Legislators have allocated $48.2 million to Manatee district schools for teacher pay during the next school year — just over $1.5 million more than the 2009-10 allotment of $46.7 million.

So because it will likely cost $6.5 million extra to hire those new teachers, the district must find $5 million more, Drake told school board members during a budget workshop meeting Monday night.

“The legislature has given the illusion they’re funding the class-size amendment but they haven’t,” he said. “They’ve underfunded class size by about a half a billion dollars and that’s a big number.”

Budget committees, Drake said, will determine where additional cuts will take place. The committees will make recommendations to Superintendent Tim McGonegal on May 20.

Board members said they will work to avoid cutting elective classes, including art and music.

“I don’t want to see specials cut,” board member Bob Gause said as other board members shook their heads in agreement.

District leaders used a state Department of Education estimate to determine they expect to hire 104 more teachers.

An exact figure won’t be known until district leaders sit down with principals and review their enrollment and how their classes are distributed.

“So far we’ve sat down with principals at about a third of the district’s schools,” Drake said. “The fallacy of class size is we have a very even distribution of kids and it just doesn’t happen that way.”

Voters approved the class-size amendment in 2002.

Since 2003, the state has spent nearly $16 billion to implement it, most of that going toward hiring 30,000 new teachers.

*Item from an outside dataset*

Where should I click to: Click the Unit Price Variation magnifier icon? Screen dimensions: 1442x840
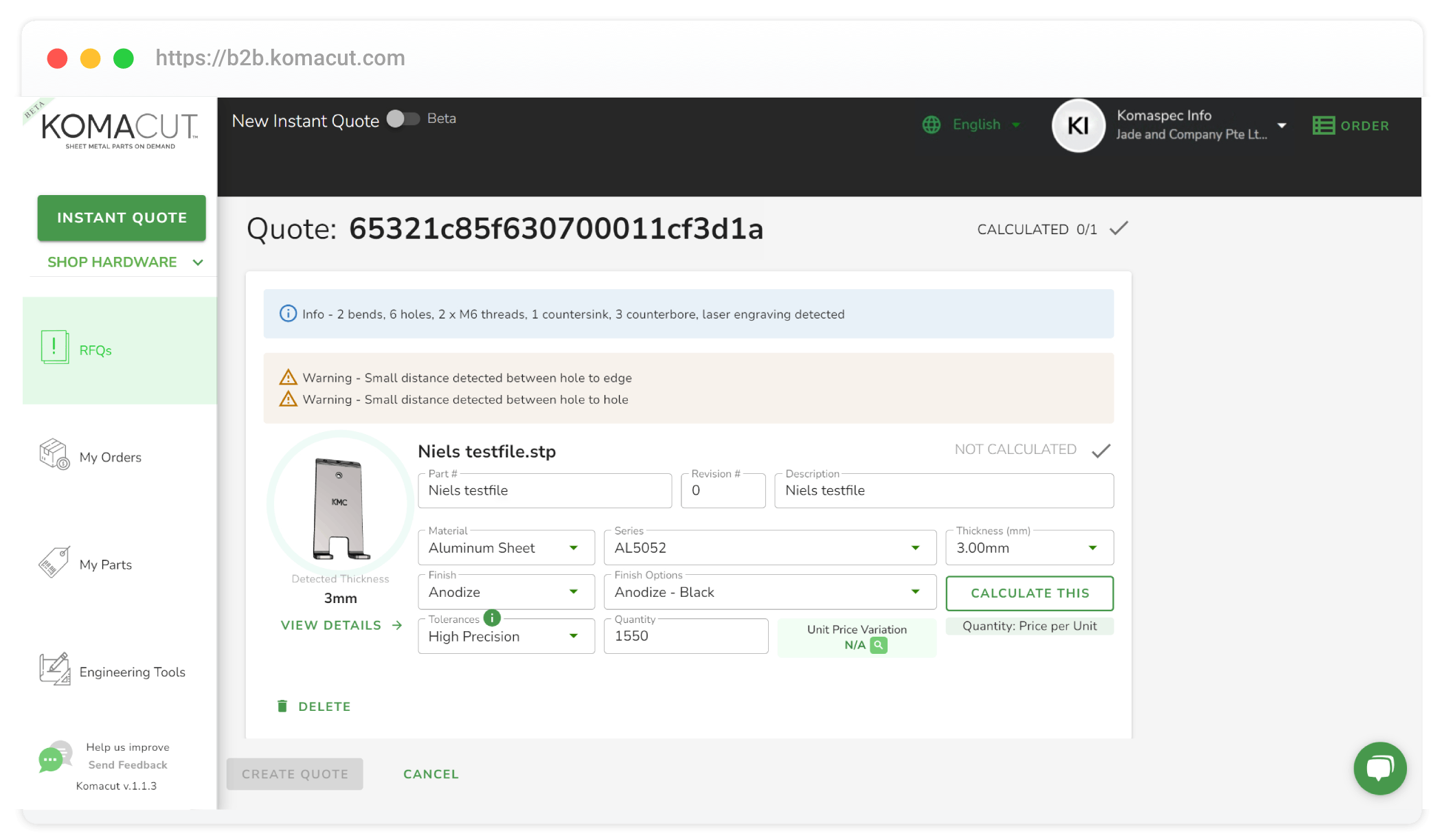pos(878,645)
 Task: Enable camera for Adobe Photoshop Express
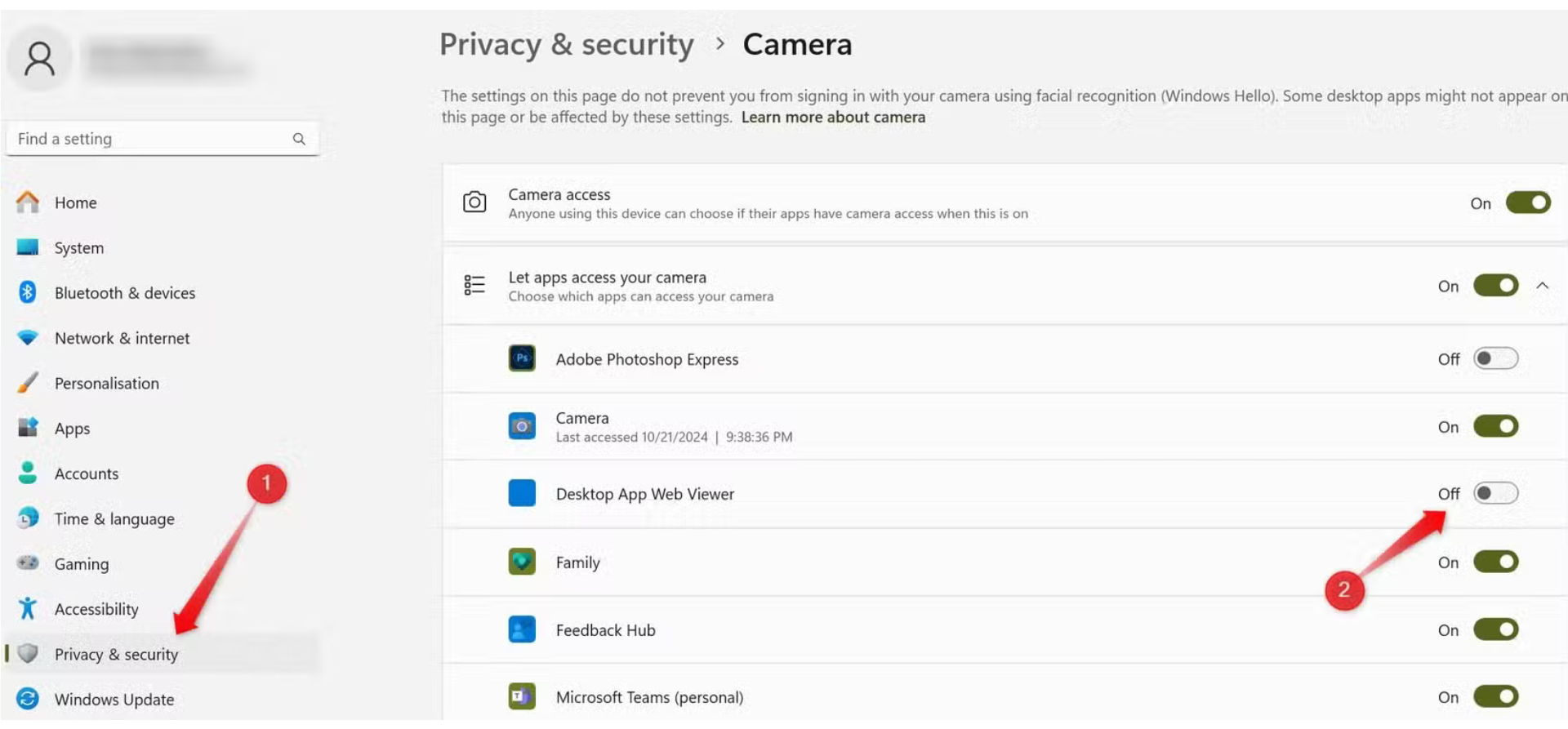coord(1495,358)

The constitution limits class sizes to 18 students in grades pre-kindergarten through third, 22 students in fourth through eighth and 25 students in high school. But last month, lawmakers agreed to allow voters to decide whether to scale back the state’s class-size amendment to smaller numbers. They vote in November.

Districts must comply with the class-size amendment law by October.

Otherwise, they face the monetary penalties.

Noncompliance penalties for each student would be $3,141 for kindergarten through third grade; $2,720 for grades four through eight and $2,722 for grades nine through 12.

The school district has already slashed $44 million from its annual operating budgets during the past two school years. Cuts stem from sharp declines in state funding caused by reduced state sales tax collections and decreasing property values.

After lawmakers last week passed a balanced state budget, school finance leaders said they expect $6 million to $10 million in cuts to its the district’s 2010-11 operating budget.

School leaders next year anticipate a $325 million operating budget which includes an increase in funding of $1.22 per student. It also calls for an enrollment growth of 370 students for Manatee’s schools, worth an additional $3.3 million to the district through the Florida Education Finance Program.

All but $725,000 of the additional funding is expected to be spent to accommodate new students.

Other cost factors that lead to the district’s budget-cut projections include a 1 percent increase in retirement funding, worth an additional $2.5 million in spending; an expected $3.3 million increase in health insurance costs; and the additional costs to implement the class-size amendment at the classroom level.